### Task objective
Show every line from the entries that follow which holds the word "agent".
------ The data ------
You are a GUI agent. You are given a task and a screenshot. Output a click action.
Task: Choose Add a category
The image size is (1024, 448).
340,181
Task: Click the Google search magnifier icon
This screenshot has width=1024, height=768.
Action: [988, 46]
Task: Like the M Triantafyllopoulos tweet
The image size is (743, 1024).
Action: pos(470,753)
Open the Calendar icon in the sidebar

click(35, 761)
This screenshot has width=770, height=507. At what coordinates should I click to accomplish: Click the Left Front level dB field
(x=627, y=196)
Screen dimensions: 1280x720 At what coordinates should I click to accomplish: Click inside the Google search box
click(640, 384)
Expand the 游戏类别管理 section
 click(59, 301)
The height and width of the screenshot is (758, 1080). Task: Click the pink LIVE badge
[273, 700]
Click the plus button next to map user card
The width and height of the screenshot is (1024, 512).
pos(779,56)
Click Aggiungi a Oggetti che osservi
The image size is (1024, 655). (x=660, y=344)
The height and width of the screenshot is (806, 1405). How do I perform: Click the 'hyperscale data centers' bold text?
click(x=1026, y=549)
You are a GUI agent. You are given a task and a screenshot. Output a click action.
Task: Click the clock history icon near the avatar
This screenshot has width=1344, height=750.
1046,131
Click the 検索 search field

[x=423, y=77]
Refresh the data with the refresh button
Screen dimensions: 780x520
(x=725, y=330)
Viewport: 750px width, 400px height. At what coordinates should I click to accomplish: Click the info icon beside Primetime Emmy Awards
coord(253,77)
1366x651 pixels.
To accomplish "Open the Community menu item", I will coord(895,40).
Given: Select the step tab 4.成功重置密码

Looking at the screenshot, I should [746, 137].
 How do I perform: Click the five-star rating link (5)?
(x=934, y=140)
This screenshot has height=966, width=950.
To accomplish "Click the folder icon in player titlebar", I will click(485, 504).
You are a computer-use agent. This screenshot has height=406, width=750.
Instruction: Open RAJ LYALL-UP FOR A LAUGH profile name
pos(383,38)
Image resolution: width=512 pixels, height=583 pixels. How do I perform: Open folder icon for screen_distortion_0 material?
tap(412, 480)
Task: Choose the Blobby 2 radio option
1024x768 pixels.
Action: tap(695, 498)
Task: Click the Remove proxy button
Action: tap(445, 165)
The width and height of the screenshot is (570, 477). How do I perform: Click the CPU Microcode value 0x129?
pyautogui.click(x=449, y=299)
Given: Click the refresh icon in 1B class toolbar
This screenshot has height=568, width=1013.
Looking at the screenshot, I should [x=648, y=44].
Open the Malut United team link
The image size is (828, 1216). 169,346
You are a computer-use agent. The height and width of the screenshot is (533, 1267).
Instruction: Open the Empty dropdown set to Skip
------
### Expected output
You are a GUI agent. You are given a task and a screenshot. Output a click action.
You are a GUI agent. You are given a task and a screenshot. Output a click action.
You are a computer-use agent. This screenshot has height=406, width=750.
You are a computer-use agent. The height and width of the screenshot is (533, 1267).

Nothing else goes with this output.